Mithilfe des Blutplasmas nach COVID-19 genesener Menschen können erst kürzlich daran erkrankte Risikopatienten vor schweren Verläufen geschützt werden.

Patienten und Methoden: In der Zeit von Juni bis Oktober 2020 wurden insgesamt 160 Patienten (Alter: 77,2 ± 8,6 Jahre) in Buenos Aires/Argentinien mit Rekonvaleszenten-Plasma behandelt. Die Patienten mussten älter als 75 Jahre sein (oder 65 Jahre in Verbindung mit schweren Vorerkrankungen) und eine mittels PCR-Test nachgewiesene SARS-CoV-2-Infektion (CT-Wert 16,4 ± 7,4) haben. Die Symptome wie Fieber, Schwitzen, Husten, Luftnot, Myalgien, Rachenschmerzen oder Geschmacksverlust durften höchstens seit 3 Tagen bestanden haben. Die Studie wurde von der Bill-und-Melinda-Gates-Stiftung finanziell unterstützt. Aufgrund der Abnahme von Erkrankungsfällen wurde die Studie vorzeitig gestoppt. Als primärer Endpunkt war die Entwicklung einer schweren respiratorischen Erkrankung mit erhöhter Atemfrequenz und Sauerstoff-Desaturationen kleiner 93 % (Raumluft) gewählt worden. Die Patienten wurden randomisiert und erhielten 250 ml Rekonvaleszenten-Plasma mit einem IgG-Antikörper-Titer > 1:1.000 gegen das SARS-CoV-2-spike-Protein oder 250 ml Kochsalzlösung.
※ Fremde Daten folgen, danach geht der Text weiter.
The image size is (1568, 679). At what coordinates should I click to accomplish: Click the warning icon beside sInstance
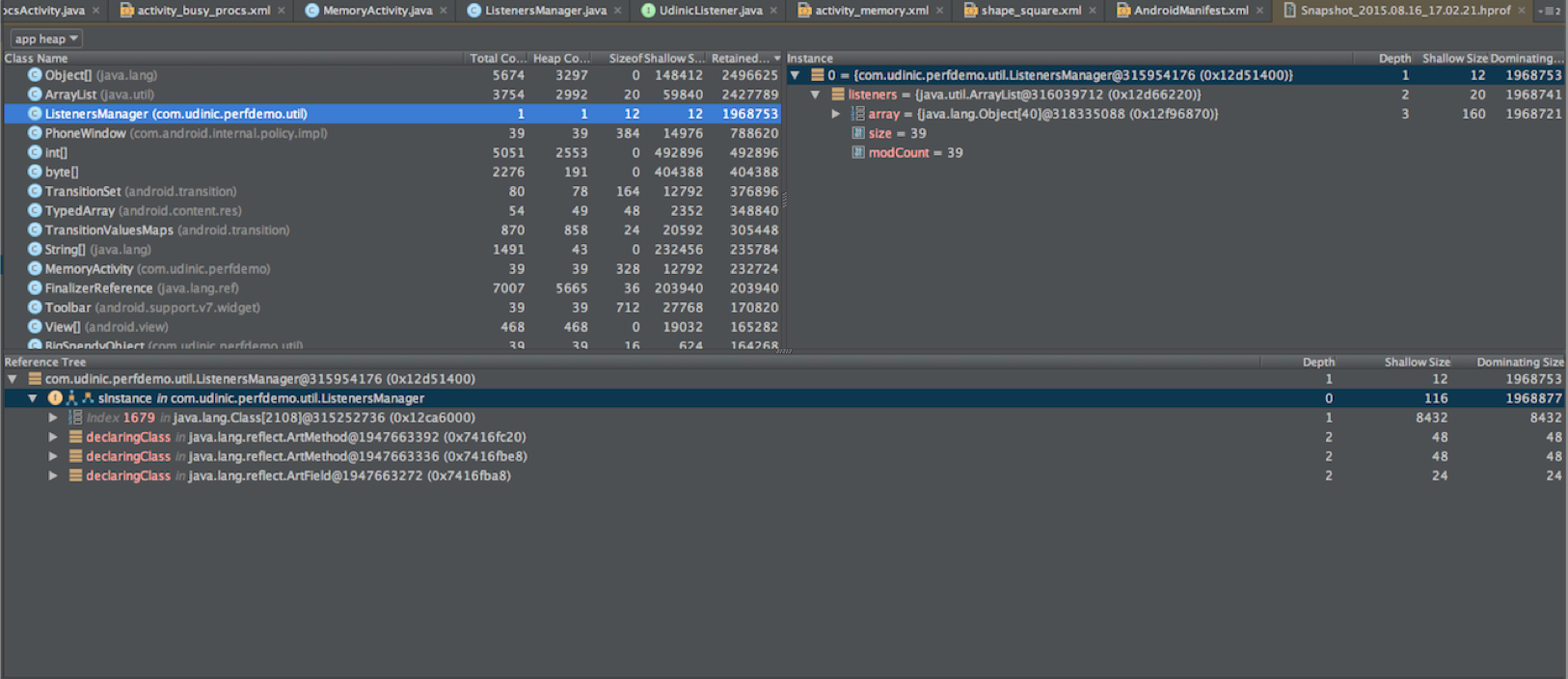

Die Kosten für eine Portion des Plasmas wurden in Buenos Aires mit 186,25 US-Dollar angegeben.

Ergebnisse: 4 Patienten in der Verum-Gruppe erlitten eine relevante Verschlechterung bevor die Plasmagabe erfolgen konnte. Es erfolgte trotzdem eine Intention-to-Treat-Analyse. Das Risiko für den primären Endpunkt wurde auf 0,52 gesenkt (13/80 Plasma und 25/80 Kochsalz). Das relative Risiko für eine lebensbedrohliche respiratorische Insuffizienz betrug 0,4 unter Plasma und in der Plasmagruppe starben 2/80 und in der Kochsalzgruppe 4/80 Patienten. In der mit Plasma behandelten Gruppe wurden höhere Antikörper-Titer nachgewiesen. Weiterhin zeigte sich ein dosisabhängiger Effekt: Die Patienten die Plasmen mit einem Titer > 1:3.200 hatten eine Risikoreduktion von 73 % gegenüber den Patienten, die ein Plasma mit niedrigerem Antikörpergehalt erhalten hatten. Die number needed to treat um einen schweren Verlauf zu verhindern, betrug für die hochtitrige Plasmagruppe 4. Rechnet man die 4 Patienten, die schon vor der Infusion schwere Symptome entwickelt hatten heraus, so finden sich noch stärkere Therapieeffekte.

Schlussfolgerung: In der prospektiv randomisieren Studie an älteren akut an COVID-19 erkrankten Patienten mit milden Symptomen reduzierte die einmalige Therapie mit 250 ml Rekonvalezenten-Plasma den Progress der Viruserkrankung deutlich.